Owners of the hardest-hit businesses – the ones that could not operate at anything like normal volumes, if at all, during the shutdown – are in the worst position. A restaurant that can only open 25% of its dining room can hardly be expected to use or need 75% or more of its regular staff at full wages, even allowing for expanded take-away services. To get any “free” money under the PPP, restaurants may have to recall more staff than they need. But by doing so, they will deprive those workers, whose tipped income will be a shadow of its normal self, of the unemployment compensation that would have left them much better off.

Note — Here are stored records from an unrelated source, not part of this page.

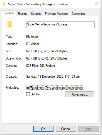Click the large folder icon beside the name field
Screen dimensions: 102x135
pyautogui.click(x=10, y=24)
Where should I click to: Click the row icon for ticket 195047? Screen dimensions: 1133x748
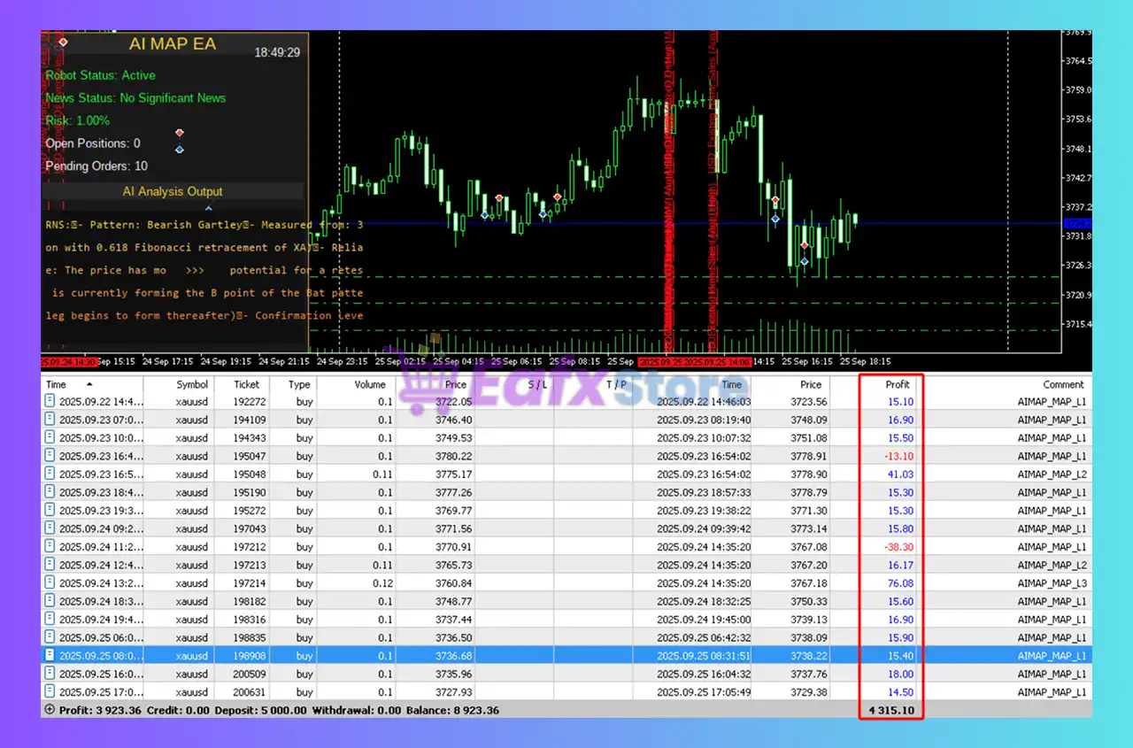50,456
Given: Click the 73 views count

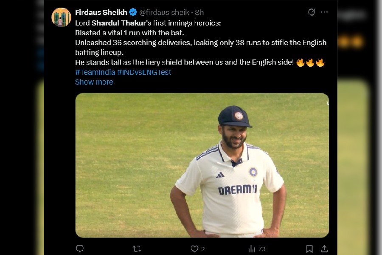Looking at the screenshot, I should [x=261, y=249].
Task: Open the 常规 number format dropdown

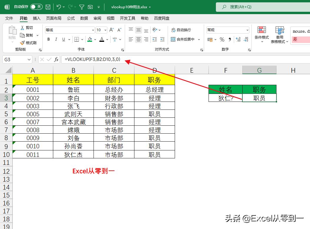Action: pyautogui.click(x=226, y=30)
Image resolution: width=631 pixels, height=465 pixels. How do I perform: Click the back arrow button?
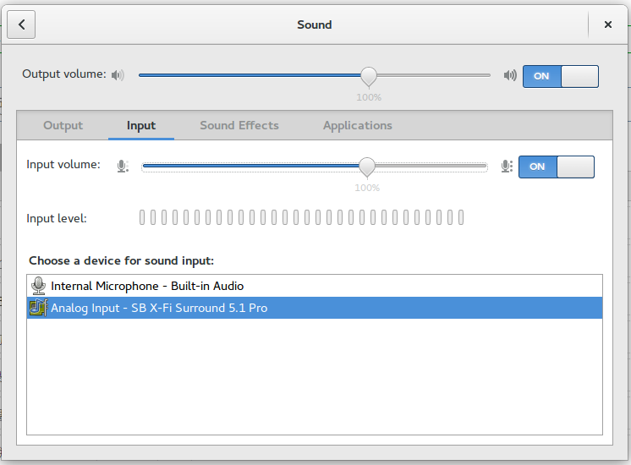tap(21, 25)
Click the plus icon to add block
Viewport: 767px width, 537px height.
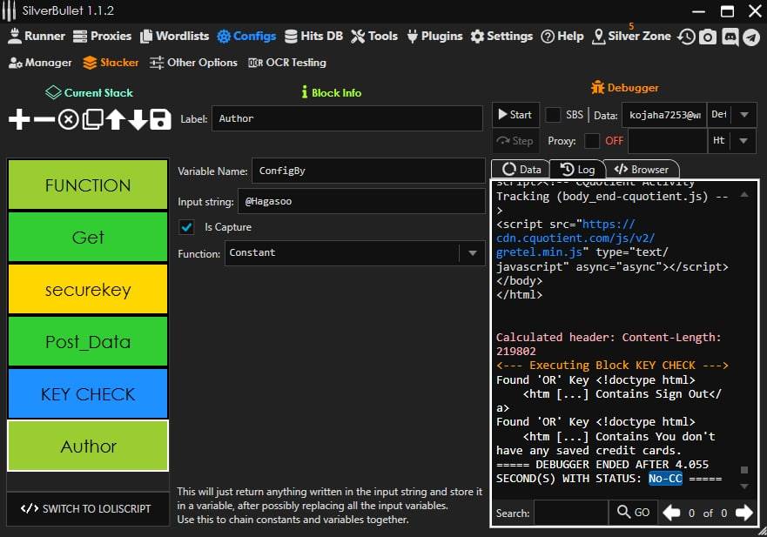pyautogui.click(x=19, y=120)
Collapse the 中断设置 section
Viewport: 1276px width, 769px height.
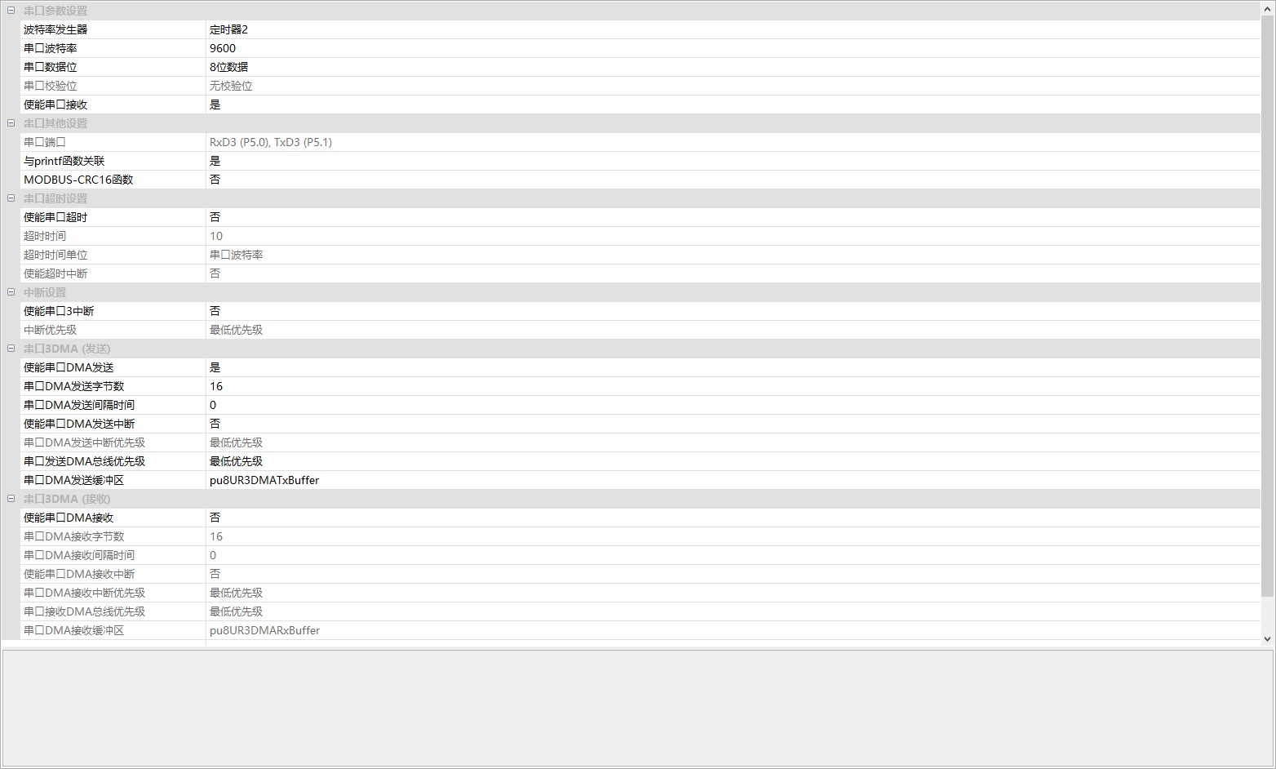(11, 292)
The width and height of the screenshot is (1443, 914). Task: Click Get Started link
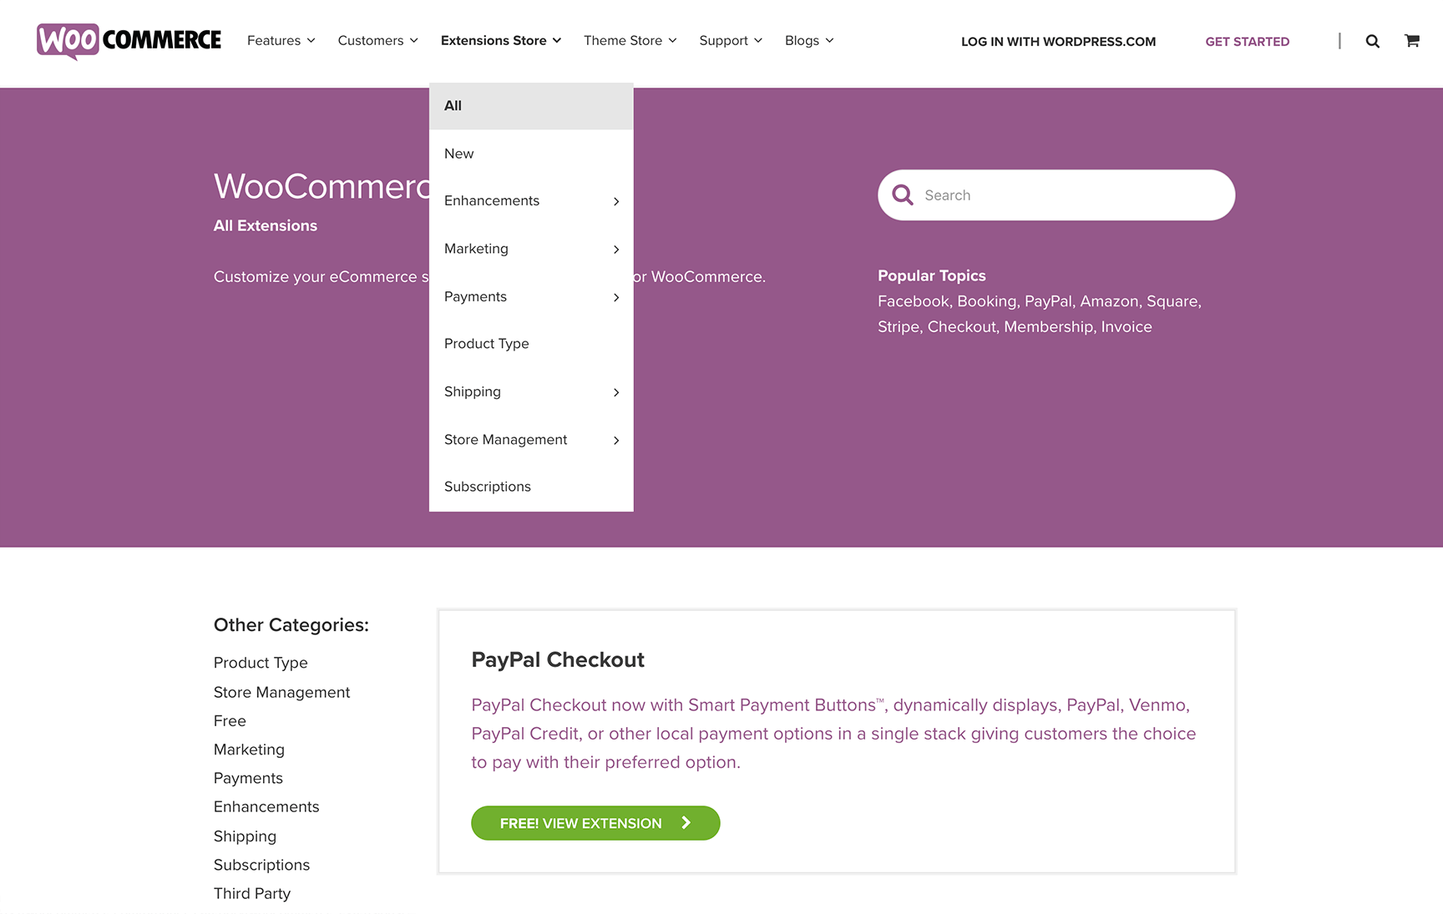pos(1247,41)
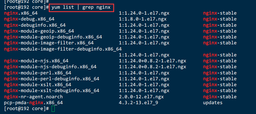Image resolution: width=256 pixels, height=114 pixels.
Task: Click version 1:1.8.0-1.el7.ngx text
Action: click(x=143, y=19)
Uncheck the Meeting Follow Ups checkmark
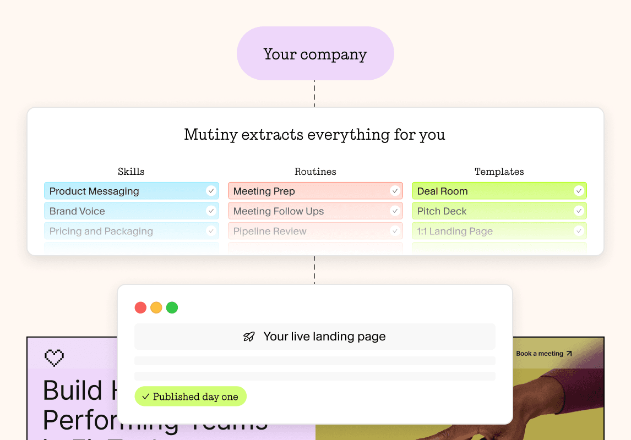This screenshot has height=440, width=631. 395,211
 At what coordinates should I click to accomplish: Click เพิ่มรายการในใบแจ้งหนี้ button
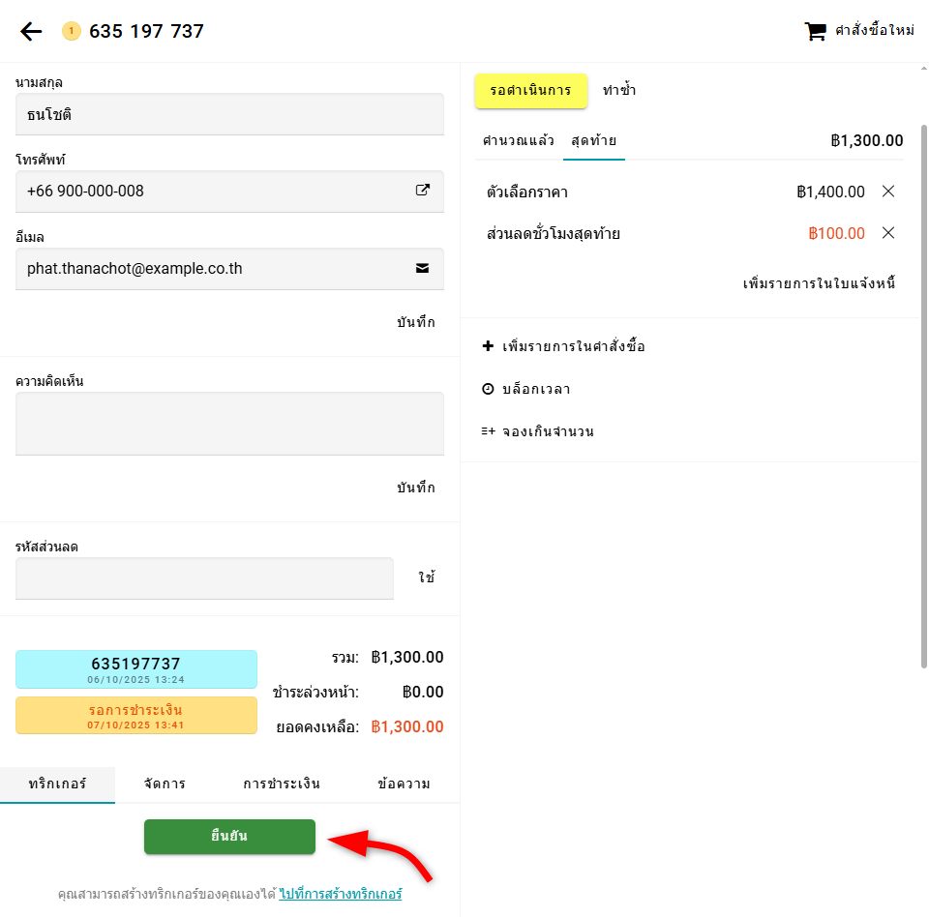819,283
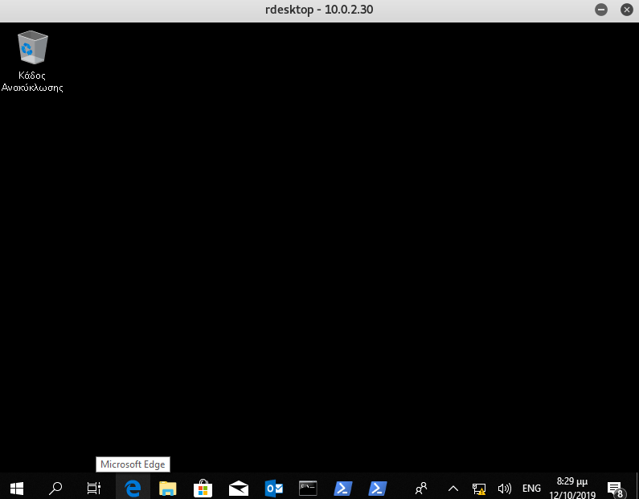The width and height of the screenshot is (639, 499).
Task: Open the network status tray icon
Action: tap(479, 488)
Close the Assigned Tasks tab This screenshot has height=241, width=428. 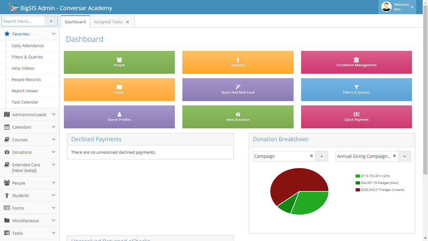coord(128,22)
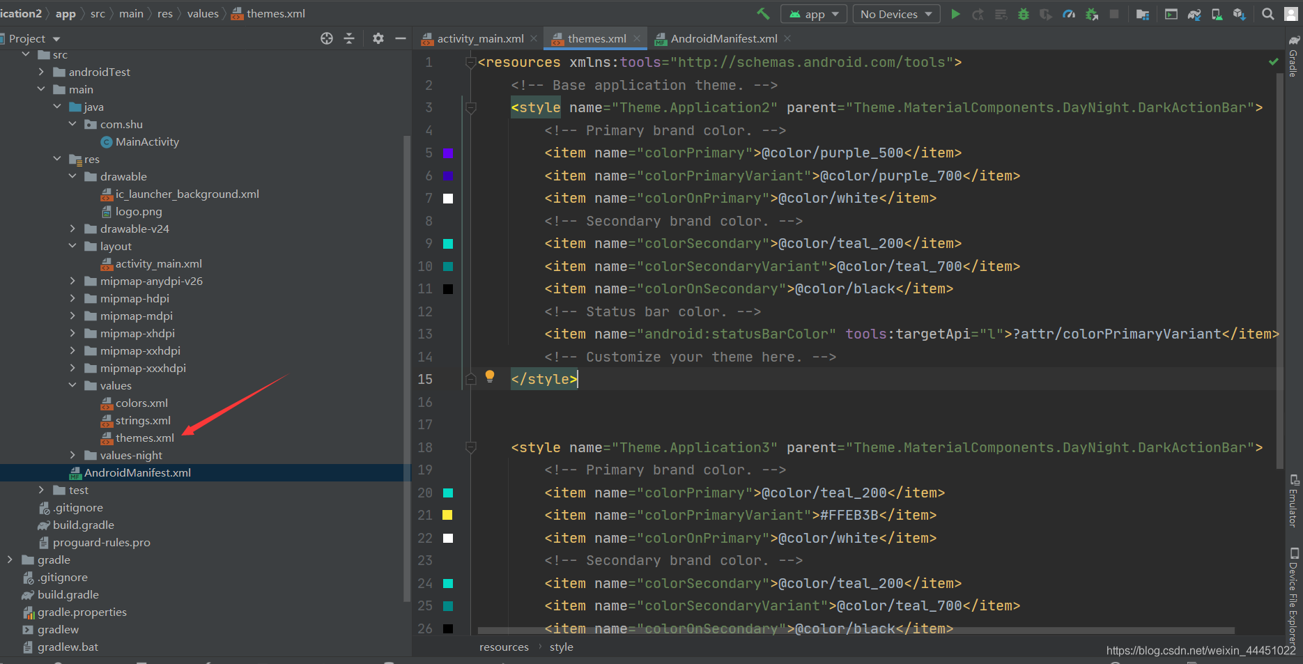This screenshot has width=1303, height=664.
Task: Run the app with green play button
Action: coord(955,14)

In an echo of the earlier criticisms of calls to limit unemployment to the amount workers would have earned on the job, some voices in the press are now objecting that recalling workers may make some uncomfortable about their personal safety. These critics would effectively turn the current generous unemployment benefit into a risk-free government guaranteed income, regardless of society’s need (and individual business needs) for labor. Every worker would become his or her own occupational safety expert, but this personal choice would be made on the public dime.
Most employers will take care to shelter older or other vulnerable workers from early recall, or to put them in the most socially distanced jobs they can find, regardless of government action or the lack thereof. And most employees of any age and condition are likely to work under extensive precautions for the foreseeable future. The alternative – paying workers not to work – just means a lot of workers won’t work.
Until Aug. 1, that is. That is the scheduled expiration of the federal $600 unemployment boost. Even with extended state-level benefits, the end of this bonus will eliminate the financial incentive for many workers to avoid available work. Then, and only then, will we see how our new socially distanced economy will actually perform.